== Raw data

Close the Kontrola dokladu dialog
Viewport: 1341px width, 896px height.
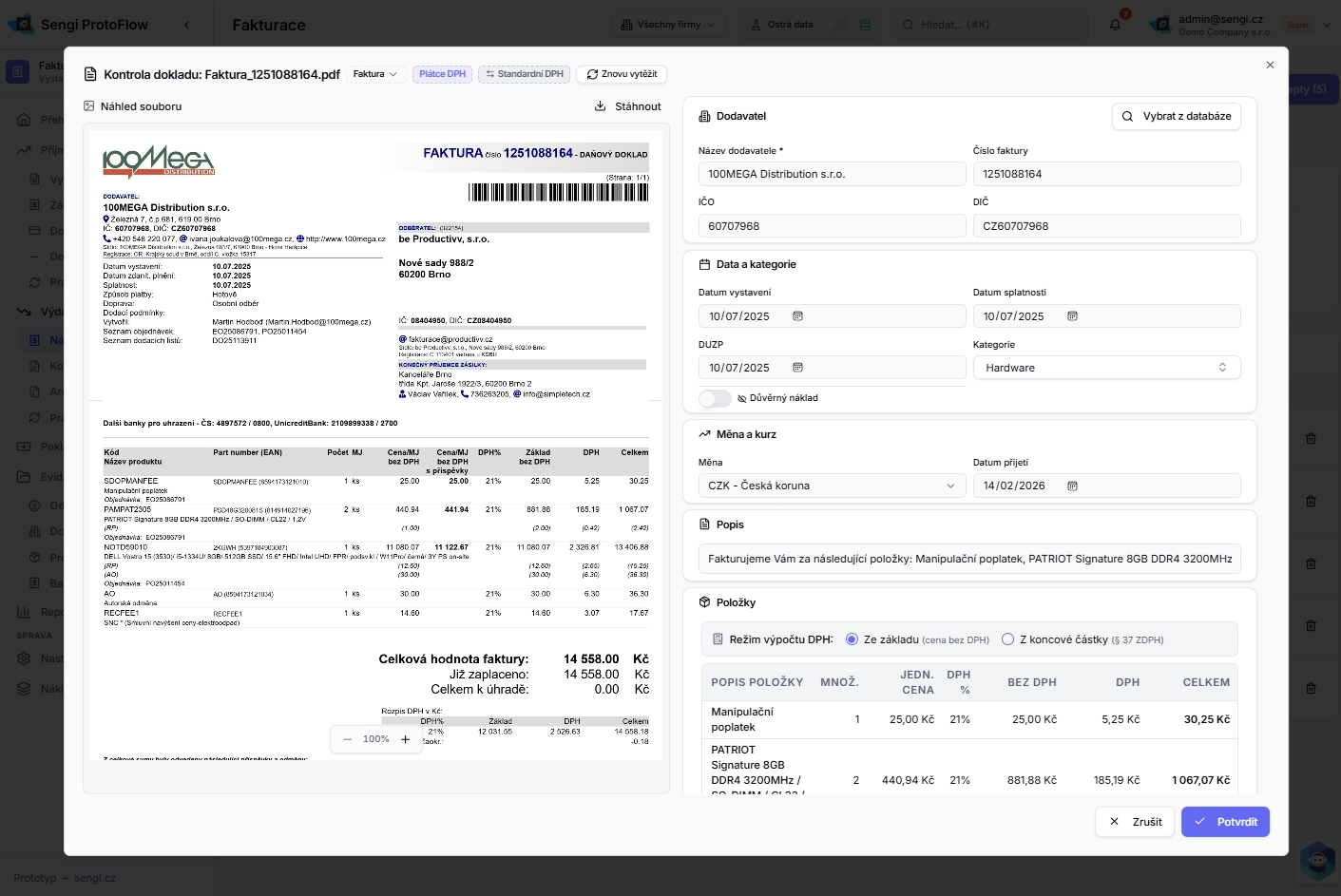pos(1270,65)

====
== Raw data

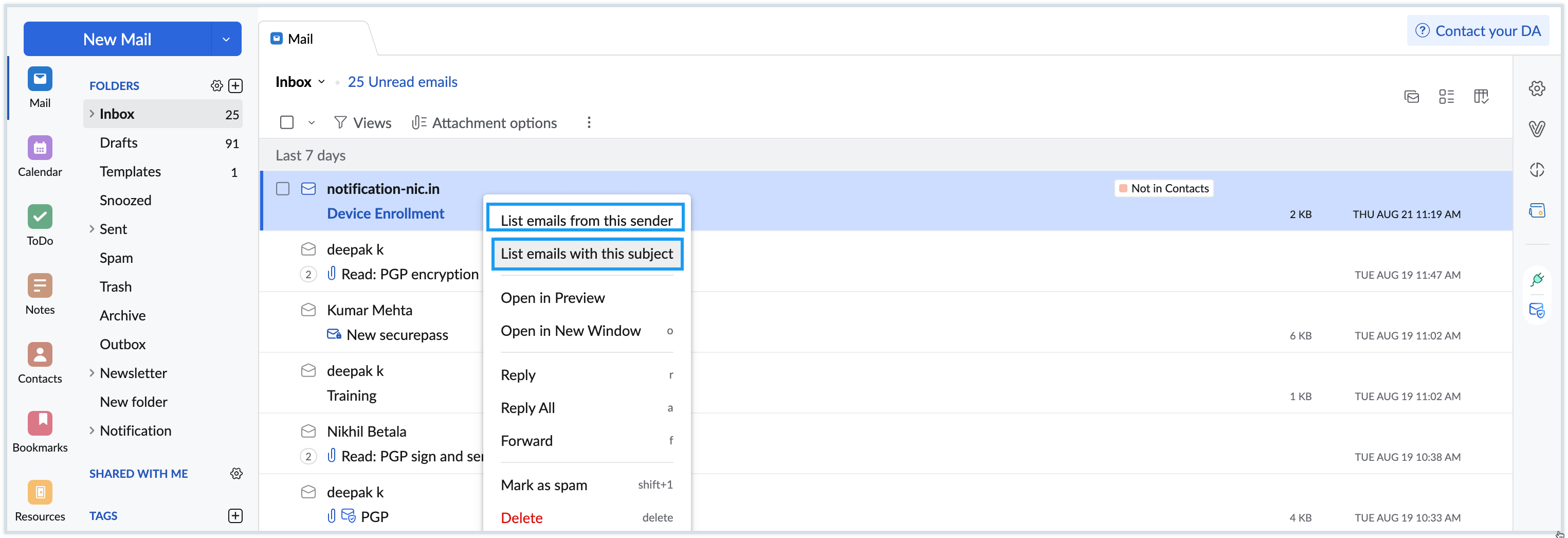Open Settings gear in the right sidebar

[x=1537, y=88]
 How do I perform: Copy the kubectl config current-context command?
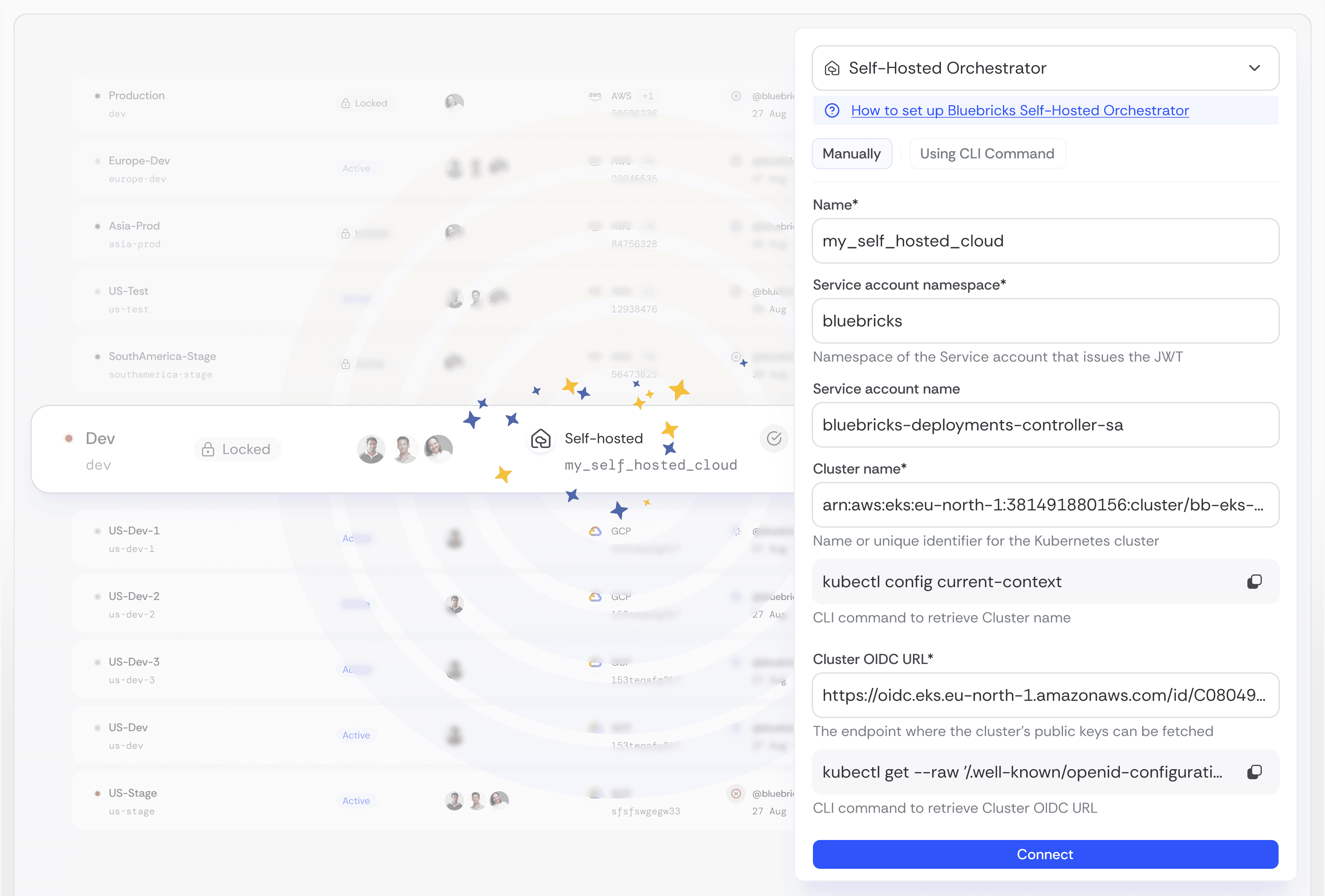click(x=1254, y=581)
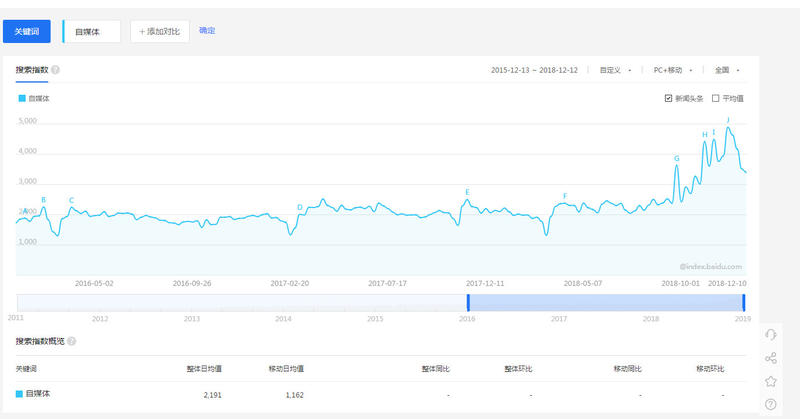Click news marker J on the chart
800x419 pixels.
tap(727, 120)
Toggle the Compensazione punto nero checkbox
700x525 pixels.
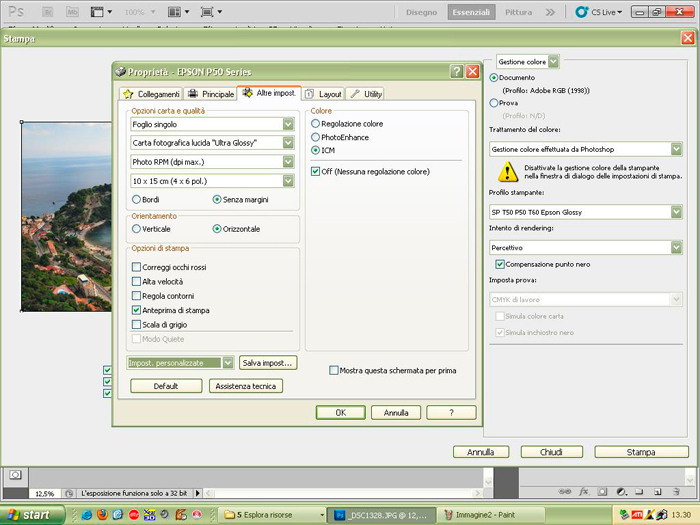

====

Exercise brief:
Reproduce the material starting at the line that contains "Close the Kontrola dokladu dialog" and ending at the line that contains "pos(1270,65)", requests included, multiplying each coordinate in the answers by 2.5 and rounding to whole numbers, with halves rounded up. Omit the pictures from the reproduction.

Result for this exercise:
Close the Kontrola dokladu dialog
Viewport: 1341px width, 896px height.
pos(3175,163)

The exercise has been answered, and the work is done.